TASK STATEMENT ->
Please reproduce exactly the lines from the start of the records through the one containing "Given: Like the first tweet", and nothing more.

INPUT FOR THIS TASK ->
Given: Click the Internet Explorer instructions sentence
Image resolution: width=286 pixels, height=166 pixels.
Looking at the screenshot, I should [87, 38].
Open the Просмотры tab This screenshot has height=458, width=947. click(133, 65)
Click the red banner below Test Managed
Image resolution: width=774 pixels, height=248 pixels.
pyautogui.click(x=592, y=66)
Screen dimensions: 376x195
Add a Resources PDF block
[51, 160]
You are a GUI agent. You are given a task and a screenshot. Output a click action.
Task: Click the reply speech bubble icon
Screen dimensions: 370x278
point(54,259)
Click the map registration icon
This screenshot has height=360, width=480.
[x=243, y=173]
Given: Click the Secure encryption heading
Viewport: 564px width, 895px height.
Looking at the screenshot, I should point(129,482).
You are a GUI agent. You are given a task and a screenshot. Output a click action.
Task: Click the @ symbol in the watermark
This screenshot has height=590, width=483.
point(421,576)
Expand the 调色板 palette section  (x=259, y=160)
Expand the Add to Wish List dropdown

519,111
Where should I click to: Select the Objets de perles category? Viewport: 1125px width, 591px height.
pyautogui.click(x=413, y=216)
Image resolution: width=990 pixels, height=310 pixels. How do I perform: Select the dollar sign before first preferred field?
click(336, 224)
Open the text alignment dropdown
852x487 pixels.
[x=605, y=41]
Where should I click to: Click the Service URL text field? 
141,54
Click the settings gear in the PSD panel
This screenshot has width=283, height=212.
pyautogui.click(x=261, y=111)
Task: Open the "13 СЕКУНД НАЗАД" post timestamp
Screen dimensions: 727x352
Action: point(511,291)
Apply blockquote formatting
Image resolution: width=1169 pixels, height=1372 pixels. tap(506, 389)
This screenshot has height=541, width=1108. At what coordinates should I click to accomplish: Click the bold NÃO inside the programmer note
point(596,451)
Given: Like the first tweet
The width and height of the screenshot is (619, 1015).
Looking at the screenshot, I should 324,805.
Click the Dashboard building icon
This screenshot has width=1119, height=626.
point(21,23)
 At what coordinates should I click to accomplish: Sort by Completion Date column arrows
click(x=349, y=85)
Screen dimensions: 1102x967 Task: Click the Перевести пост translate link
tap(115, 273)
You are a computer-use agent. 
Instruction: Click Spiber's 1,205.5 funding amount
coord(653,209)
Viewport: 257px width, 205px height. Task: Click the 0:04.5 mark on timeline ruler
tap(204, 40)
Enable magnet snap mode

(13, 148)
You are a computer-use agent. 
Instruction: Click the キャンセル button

TASK OUTPUT ->
Given: Click the Internet Explorer instructions sentence
Image resolution: width=286 pixels, height=166 pixels.
Looking at the screenshot, I should [87, 38].
Open the Просмотры tab This screenshot has height=458, width=947. click(133, 65)
Click the red banner below Test Managed
Image resolution: width=774 pixels, height=248 pixels.
pyautogui.click(x=592, y=66)
Screen dimensions: 376x195
Add a Resources PDF block
[51, 160]
You are a GUI agent. You are given a task and a screenshot. Output a click action.
Task: Click the reply speech bubble icon
Screen dimensions: 370x278
point(54,259)
Click the map registration icon
This screenshot has height=360, width=480.
[x=243, y=173]
Given: Click the Secure encryption heading
Viewport: 564px width, 895px height.
Looking at the screenshot, I should point(129,482).
You are a GUI agent. You are given a task and a screenshot. Output a click action.
Task: Click the @ symbol in the watermark
This screenshot has height=590, width=483.
point(421,576)
Expand the 调色板 palette section  (x=259, y=160)
Expand the Add to Wish List dropdown

519,111
Where should I click to: Select the Objets de perles category? Viewport: 1125px width, 591px height.
pyautogui.click(x=413, y=216)
Image resolution: width=990 pixels, height=310 pixels. How do I perform: Select the dollar sign before first preferred field?
click(336, 224)
Open the text alignment dropdown
852x487 pixels.
[x=605, y=41]
Where should I click to: Click the Service URL text field? 
141,54
Click the settings gear in the PSD panel
This screenshot has width=283, height=212.
pyautogui.click(x=261, y=111)
Task: Open the "13 СЕКУНД НАЗАД" post timestamp
Screen dimensions: 727x352
Action: point(511,291)
Apply blockquote formatting
Image resolution: width=1169 pixels, height=1372 pixels. tap(506, 389)
This screenshot has height=541, width=1108. At what coordinates should I click to accomplish: Click the bold NÃO inside the programmer note
point(596,451)
Given: Like the first tweet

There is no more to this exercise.